REAKCJA KOTOROWSKIEGO
– Geniu, na zawsze zostaniesz w naszych sercach! – taki komunikat wydał wówczas klub. Co ciekawe, gdy Barbara Głozińska, jedna z bliskich „pana Genia”, jak go określano z sympatią w Lechu, odsłoniła ową tablicę, to wpis na Facebooku przedstawiający to zdarzenie skomentował były bramkarz Kolejorza – Krzysztof Kotorowski: – Brawo!!! Świetny pomysł. PAN Geniu z Lechem na ZAWSZE… – napisał popularny „Kotor”. To wymowne, bo pokazuje, że Eugeniusz Głoziński był blisko pierwszej drużyny Lecha i miał świetną relację z piłkarzami.

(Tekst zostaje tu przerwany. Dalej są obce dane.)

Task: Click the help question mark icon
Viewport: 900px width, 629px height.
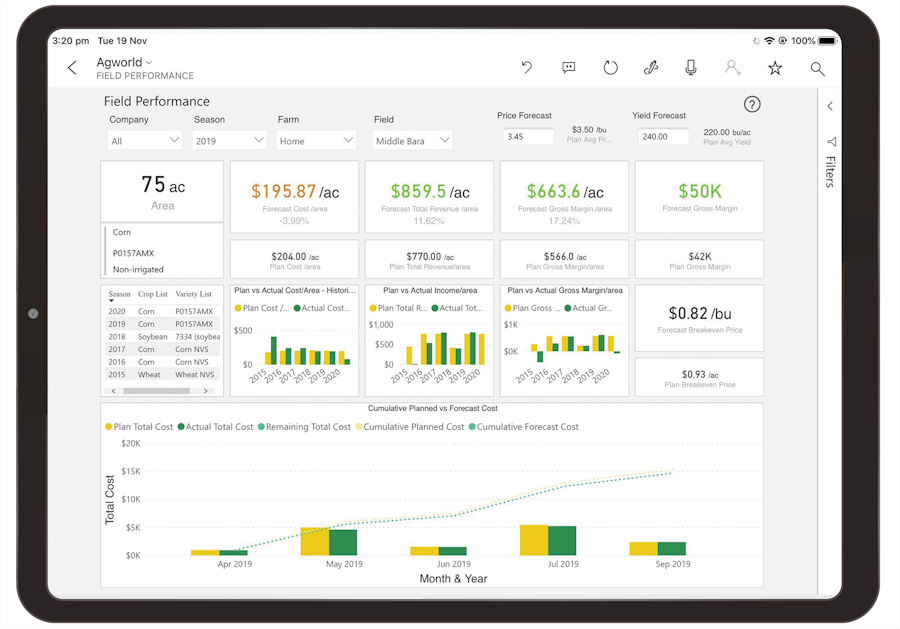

Swego czasu miałem okazję rozmawiać dla portalu sport.tvp.pl z byłym fotografem Lecha Poznań, Adamem Ciereszko, który także miło wspominał Eugeniusza Głozińskiego, wskazując na jego istotną, a przez wielu niedostrzeganą rolę w klubie:
– Pan Geniu był legendą klubu. Jeśli postrzega pan zdjęcia mu poświęcone jako upamiętnienie, to cieszę się, bo taki był zamysł. Fotografując, staram się bowiem zjednać sobie osoby. Mam wrażenie, że zapracowałem na zaufanie pana Genia i choć nie lubił zdjęć, to czasami udawało mi się go na nie namówić. Gdy odszedł, to domknięciem historii było to zestawienie, przypomnienie i upamiętnienie wyjątkowej postaci. To jest przykład tego, w jaki sposób podchodziłem i podchodzę do fotografii. Gdy pracowałem w klubie, to moim zadaniem było zdobycie zaufania piłkarzy, sztabu, pracowników, kibiców. Niezależnie od tego gdzie wchodziłem, starałem się, by przedstawiać wszystkich pozytywnie. To ważne z mojej perspektywy, by fotografowani mieli pewność, że nie opublikuję nic, co mogłoby stawiać ich w niekorzystnym świetle – komentował Ciereszko.
Trzeba przyznać, że fakt, iż Lech Poznań pamięta o osobach, o których rzadko słyszymy w mediach, bo wykonują swoją pracę sumiennie z dala od kamer, z miłości do klubu, jest godny docenienia.